A bright, pleasant British movie about an Indian or a Hindu, not the essence, who plays in Who Wants to Be a Millionaire and all the selection questions are related to his difficult life. In general, this is a beautiful movie about love, and yes, there will be song and dancing at the end.
Watched
The case when it’s just a good movie and there’s nothing special to describe. Moderately Indian, just one dance)) specific due to its origin, but understandable.
Watched
The difference between the first and last views is 11 years. Little (I) has matured and no longer believes in fairy tales.
Watched
In the 17 years since the film’s premiere, it has become mercilessly outdated. It’s now difficult to imagine what it did to earn its universal acclaim, and its sheer number of awards (especially for screenplay and directing) is perplexing.
And just so you understand: Slumdog Millionaire beat out The Curious Case of Benjamin Button for the Academy Award for Best Picture by a wide margin. This is absurd!
Watched
This film was liked by both viewers and critics, because it is based on an easily understandable love story, and the combination of drama and the game of who wants to be a millionaire gives a sense of novelty in the style of presentation of the material. I liked the film, I recommend it
Watched
The film is clearly overrated by both critics and the general audience. Constant flashbacks do not allow you to feel sympathy for the characters, much less worry about them. Crossing a social drama with a fairy tale is like crossing a man with a monkey, it looks like a common ancestor, but the result is a freak.

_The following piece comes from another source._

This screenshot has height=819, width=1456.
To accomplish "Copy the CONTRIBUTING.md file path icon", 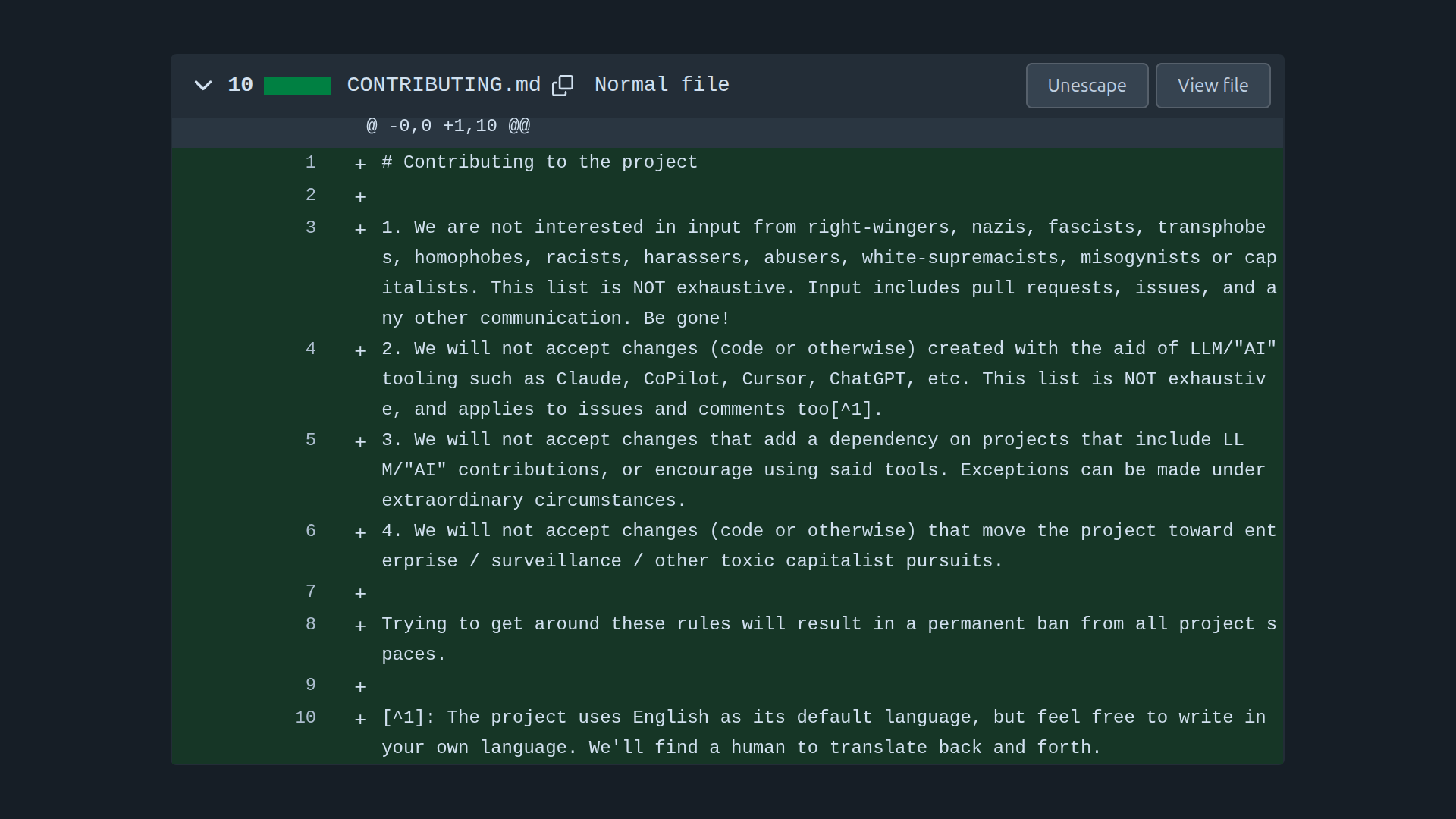I will pos(562,86).
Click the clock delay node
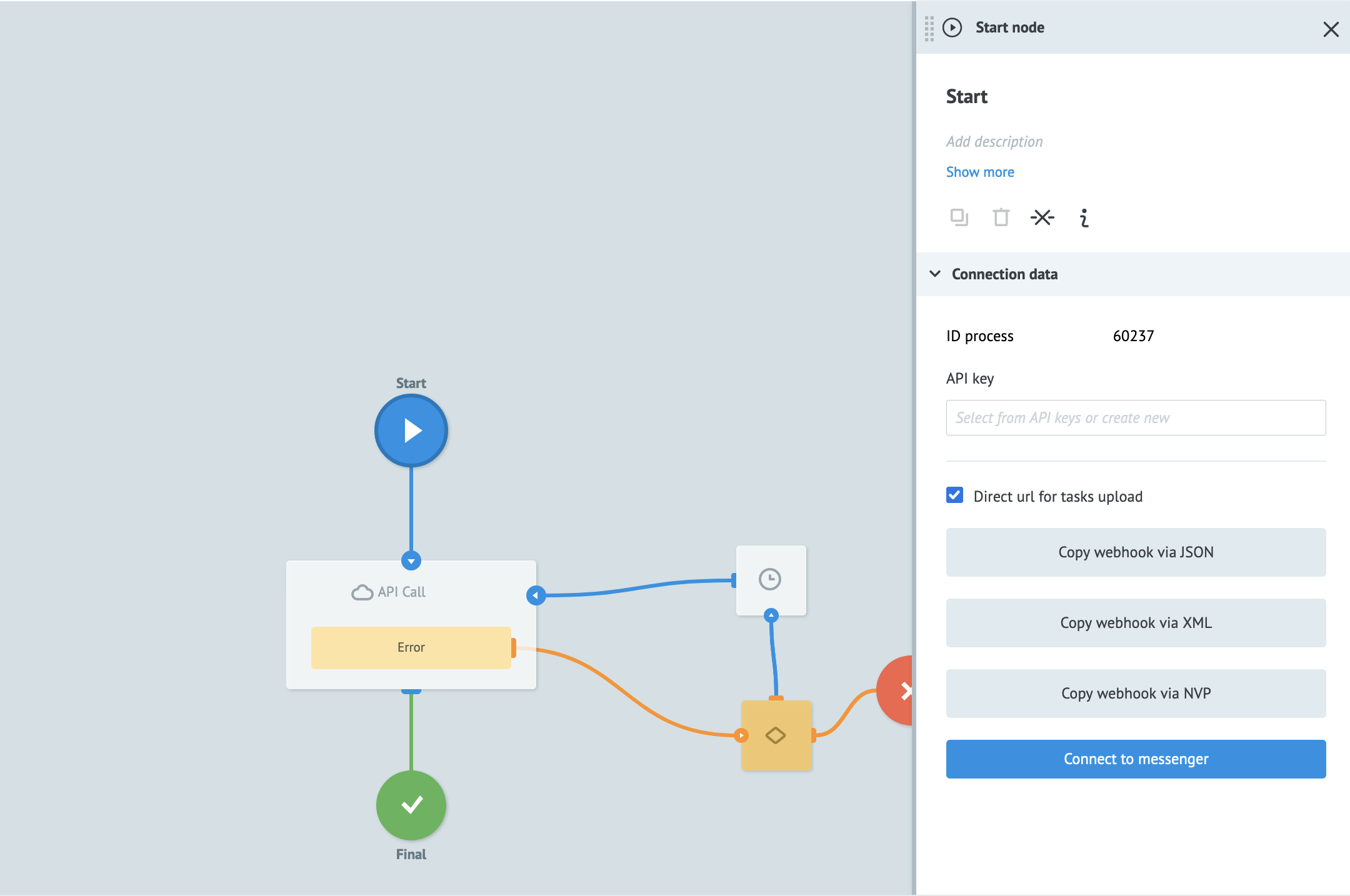Image resolution: width=1350 pixels, height=896 pixels. (x=770, y=579)

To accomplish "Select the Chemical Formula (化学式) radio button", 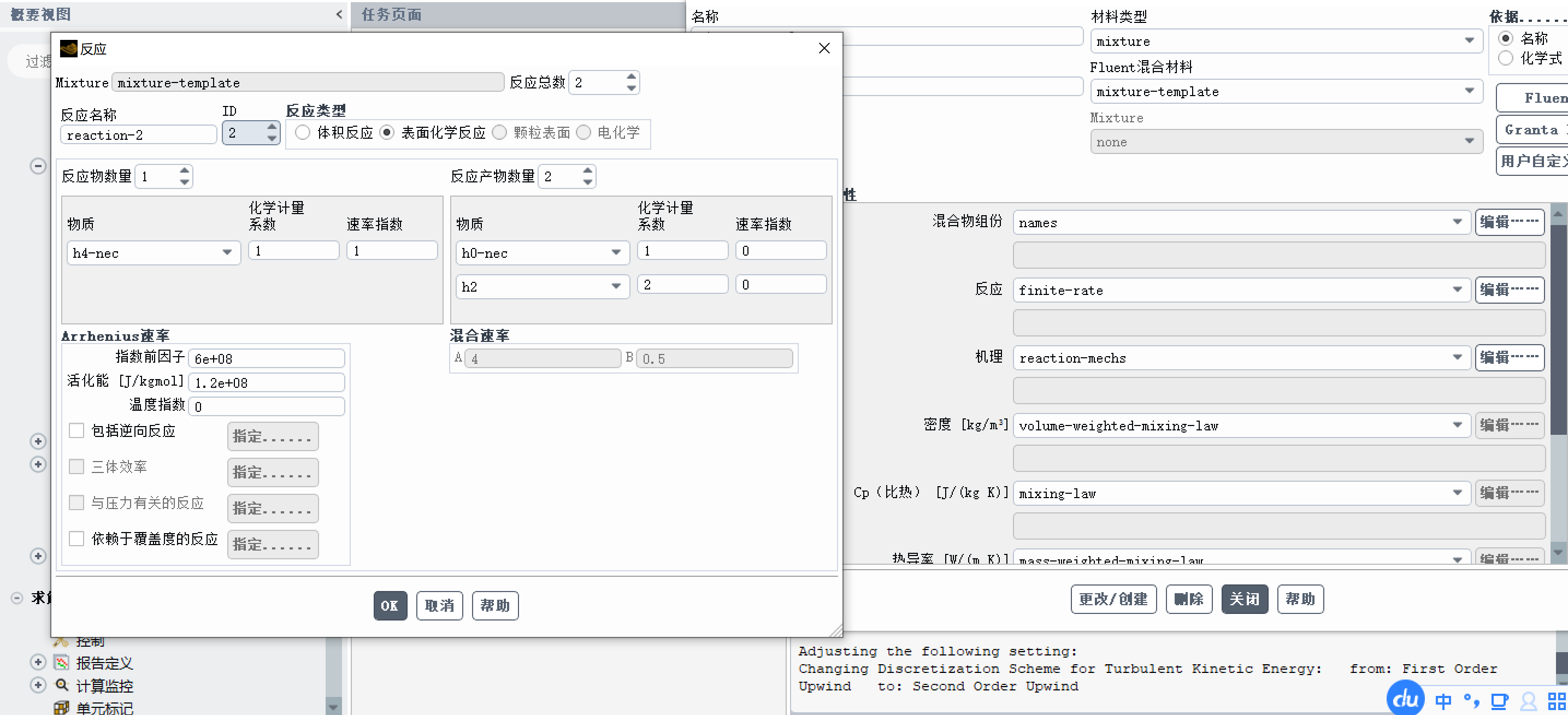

Freida Pinto is so sweet that it’s for her sake that you want to spend time watching the film again. An attractive person.
Watched
Somehow I didn’t understand the joke of the film at all. Dude from India wins Who Wants to Be a Millionaire? thanks to the fact that life gave him answers to his questions. Very plausible, I believe it. How many Oscars come from? The only spoiler is that the host of the show is voiced by Dibrov.